Stop bein so fcukin gay its not needed


----------



## WilsonR6 (Feb 14, 2012)

Smashed it mate

I achieved this recently also

I could get 75KG for 1, extremely difficult rep and have been able to for quite a while, then I made some changes in my form and I got one extremely difficult rep of 85KG yesterdayand 5 of 80KG so onwards and upwards!


----------



## Beats (Jun 9, 2011)

Bruce Coppolo said:


> Hey Hun thats amazing! Well done I'm so proud of you! :cowboy: I hope to be able to press my bodyweight soon too! I'm currently stuck in a platue though and my 1rm is 65kg! So am trying to get my strength up by training 50kg 5x5 6 times a week! Aiming for at least 70kg by the end of the year! Well done on your progress though sweetie! Keep going!
> 
> Brucie x x x


Da fcuk?


----------



## Beats (Jun 9, 2011)

WilsonR6 said:


> Smashed it mate
> 
> I achieved this recently also
> 
> I could get 75KG for 1, extremely difficult rep and have been able to for quite a while, then I made some changes in my form and I got one extremely difficult rep of 85KG yesterdayand 5 of 80KG so onwards and upwards!

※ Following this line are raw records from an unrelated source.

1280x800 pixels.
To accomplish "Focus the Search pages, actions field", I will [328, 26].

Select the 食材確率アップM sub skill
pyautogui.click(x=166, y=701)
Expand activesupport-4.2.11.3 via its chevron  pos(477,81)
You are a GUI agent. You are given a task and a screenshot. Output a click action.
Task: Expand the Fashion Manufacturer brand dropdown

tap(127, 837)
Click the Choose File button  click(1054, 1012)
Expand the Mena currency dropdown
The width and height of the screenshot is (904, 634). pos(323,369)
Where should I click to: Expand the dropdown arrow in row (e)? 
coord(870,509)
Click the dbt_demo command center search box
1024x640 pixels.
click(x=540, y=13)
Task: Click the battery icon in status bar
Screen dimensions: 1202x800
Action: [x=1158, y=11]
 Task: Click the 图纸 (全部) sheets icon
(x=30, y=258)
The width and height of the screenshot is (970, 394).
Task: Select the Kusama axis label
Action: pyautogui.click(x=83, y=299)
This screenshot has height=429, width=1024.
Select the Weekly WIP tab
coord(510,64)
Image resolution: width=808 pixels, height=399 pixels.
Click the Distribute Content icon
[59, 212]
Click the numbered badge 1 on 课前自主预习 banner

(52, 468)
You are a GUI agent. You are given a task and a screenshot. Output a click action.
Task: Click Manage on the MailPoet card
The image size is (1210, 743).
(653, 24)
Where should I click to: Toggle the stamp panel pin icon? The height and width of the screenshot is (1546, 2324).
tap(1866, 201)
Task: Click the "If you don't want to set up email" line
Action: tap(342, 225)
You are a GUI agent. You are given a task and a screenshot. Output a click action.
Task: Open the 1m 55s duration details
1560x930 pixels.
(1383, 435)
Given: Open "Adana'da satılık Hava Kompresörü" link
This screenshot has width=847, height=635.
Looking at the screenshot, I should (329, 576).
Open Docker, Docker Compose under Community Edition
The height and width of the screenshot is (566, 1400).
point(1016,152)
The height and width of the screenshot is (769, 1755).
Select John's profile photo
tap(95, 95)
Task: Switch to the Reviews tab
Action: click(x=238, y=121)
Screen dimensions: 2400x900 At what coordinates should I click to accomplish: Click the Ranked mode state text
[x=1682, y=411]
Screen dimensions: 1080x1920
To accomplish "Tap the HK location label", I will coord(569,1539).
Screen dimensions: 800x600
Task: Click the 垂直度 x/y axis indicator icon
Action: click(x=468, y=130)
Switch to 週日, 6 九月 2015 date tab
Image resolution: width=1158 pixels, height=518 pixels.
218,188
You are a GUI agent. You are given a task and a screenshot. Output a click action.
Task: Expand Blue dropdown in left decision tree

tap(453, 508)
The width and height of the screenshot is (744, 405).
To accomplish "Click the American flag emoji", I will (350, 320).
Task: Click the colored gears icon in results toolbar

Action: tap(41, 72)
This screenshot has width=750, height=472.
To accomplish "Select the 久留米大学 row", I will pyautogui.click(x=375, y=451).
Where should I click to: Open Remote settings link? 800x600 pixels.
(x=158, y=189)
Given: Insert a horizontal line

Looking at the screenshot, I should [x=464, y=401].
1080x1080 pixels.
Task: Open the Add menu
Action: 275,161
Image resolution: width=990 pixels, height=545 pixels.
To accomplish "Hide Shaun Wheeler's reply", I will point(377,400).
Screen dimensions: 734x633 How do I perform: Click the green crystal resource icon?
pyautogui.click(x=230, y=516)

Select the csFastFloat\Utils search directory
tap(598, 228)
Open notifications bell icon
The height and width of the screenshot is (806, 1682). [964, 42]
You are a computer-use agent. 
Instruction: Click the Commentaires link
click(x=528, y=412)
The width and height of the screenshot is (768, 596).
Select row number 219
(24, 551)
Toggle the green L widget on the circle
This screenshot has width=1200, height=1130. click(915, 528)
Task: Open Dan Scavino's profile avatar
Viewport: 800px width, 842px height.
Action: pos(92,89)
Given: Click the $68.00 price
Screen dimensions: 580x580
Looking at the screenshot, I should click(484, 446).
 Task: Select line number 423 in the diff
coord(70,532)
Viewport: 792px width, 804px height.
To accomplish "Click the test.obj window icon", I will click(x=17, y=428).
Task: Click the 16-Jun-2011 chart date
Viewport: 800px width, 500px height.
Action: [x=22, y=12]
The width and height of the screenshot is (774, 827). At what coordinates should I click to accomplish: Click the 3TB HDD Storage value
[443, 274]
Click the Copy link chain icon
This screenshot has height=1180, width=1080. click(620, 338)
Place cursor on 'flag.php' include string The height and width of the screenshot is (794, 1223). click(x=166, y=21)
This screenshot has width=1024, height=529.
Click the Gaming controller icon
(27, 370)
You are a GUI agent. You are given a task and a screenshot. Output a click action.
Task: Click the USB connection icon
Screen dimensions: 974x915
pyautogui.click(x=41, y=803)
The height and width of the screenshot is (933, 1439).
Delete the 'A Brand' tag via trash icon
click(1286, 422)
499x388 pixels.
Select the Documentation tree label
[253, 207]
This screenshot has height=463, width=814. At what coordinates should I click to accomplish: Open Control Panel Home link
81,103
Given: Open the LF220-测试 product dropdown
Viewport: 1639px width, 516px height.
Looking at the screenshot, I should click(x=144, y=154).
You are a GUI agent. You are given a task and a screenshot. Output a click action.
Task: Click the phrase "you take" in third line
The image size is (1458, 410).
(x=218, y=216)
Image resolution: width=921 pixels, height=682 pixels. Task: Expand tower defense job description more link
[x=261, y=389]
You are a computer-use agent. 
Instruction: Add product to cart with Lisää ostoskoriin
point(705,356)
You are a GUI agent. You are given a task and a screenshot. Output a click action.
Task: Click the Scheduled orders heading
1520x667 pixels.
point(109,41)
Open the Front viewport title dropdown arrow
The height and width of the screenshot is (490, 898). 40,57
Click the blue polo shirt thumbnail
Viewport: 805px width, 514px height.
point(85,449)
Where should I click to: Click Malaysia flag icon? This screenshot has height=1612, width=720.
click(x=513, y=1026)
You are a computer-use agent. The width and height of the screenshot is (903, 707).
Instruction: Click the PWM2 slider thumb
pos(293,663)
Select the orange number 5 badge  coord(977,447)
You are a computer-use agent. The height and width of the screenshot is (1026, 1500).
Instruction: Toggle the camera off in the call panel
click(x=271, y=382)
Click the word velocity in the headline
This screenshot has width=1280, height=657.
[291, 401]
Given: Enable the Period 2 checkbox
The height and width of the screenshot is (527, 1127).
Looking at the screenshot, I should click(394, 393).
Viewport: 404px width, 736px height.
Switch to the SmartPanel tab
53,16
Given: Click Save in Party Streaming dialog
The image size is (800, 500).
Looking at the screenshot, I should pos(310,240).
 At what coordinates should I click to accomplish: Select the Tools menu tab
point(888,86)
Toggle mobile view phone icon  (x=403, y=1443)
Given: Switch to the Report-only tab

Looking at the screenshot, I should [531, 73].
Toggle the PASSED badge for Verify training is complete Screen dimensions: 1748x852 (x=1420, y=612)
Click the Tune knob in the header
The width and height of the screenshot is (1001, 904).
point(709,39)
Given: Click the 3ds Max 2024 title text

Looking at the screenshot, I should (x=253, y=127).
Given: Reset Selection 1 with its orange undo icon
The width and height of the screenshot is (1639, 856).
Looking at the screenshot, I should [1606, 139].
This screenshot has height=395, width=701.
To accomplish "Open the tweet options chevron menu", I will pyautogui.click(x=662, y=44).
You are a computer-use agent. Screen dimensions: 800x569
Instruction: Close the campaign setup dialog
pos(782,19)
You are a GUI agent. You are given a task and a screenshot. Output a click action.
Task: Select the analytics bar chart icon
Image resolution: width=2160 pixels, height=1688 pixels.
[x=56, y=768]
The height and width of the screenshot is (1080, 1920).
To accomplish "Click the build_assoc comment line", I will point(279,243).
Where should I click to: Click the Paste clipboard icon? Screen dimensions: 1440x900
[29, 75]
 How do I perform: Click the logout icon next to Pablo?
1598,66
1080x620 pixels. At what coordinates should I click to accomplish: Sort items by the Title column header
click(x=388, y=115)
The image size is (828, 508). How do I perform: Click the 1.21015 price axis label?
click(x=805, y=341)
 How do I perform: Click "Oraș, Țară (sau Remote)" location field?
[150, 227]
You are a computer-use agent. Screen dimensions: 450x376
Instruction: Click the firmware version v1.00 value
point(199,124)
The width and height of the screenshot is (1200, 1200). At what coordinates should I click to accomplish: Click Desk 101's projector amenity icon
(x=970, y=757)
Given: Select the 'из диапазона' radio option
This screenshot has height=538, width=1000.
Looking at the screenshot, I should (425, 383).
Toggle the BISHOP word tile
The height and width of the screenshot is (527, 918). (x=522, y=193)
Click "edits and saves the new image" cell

class mate! Its a really good feeling when you hook the weight back on the bar and stand up eh!


----------



## Beats (Jun 9, 2011)

Breda said:


> Well done mate.
> 
> Keep on keepin on


Cheers sannn

Took my a while but got there slowly but surely like

Next target 100kg and Cycle! going to do a var cycle so fcuking expensive!


----------



## baggsy1436114680 (Jan 23, 2010)

Dizzee! said:


> Yeah mate well im about 83.5 so yeah just over my body weight
> 
> Thats right mate 100KG i was saying that to the lads i train with last night only thing being there quite new to it and when there lifting there weights im making them feel like there sh1t at it so im trying to keep them going telling them not to worry about weight and just concentrate on getting the reps in before they move up.
> 
> ...


well done, going by that i will be like superman in your gym lol


----------



## Beats (Jun 9, 2011)

baggsy said:


> well done, going by that i will be like superman in your gym lol


Haha probs mate its just a wee quiet place very basic but until I outgrow there weights im happy up there.

Theres about 4 guys up there that look like they have training for quite a while what I cant get is if they have and there bigger than me how the hell were lifting the same weights? strange!


----------



## Greenspin (Dec 27, 2010)

Awesome mate! Well done :thumbup1:


----------



## phoenixlaw (Mar 5, 2012)

Nice one mate, well done.


----------



## puurboi (Feb 16, 2011)

Dizzee! said:


> got in about the bench press.*(Smith)*


Because it was on the smith i don't think you are benching what you think you are. On a smith i bench around 85-87.5kg depending on how im feeling that particular week btu when i bench free weights in barely at 70-75kg. Big difference imo man. Sticking to freeweights for a couple months now and i noticed the difference in a big way.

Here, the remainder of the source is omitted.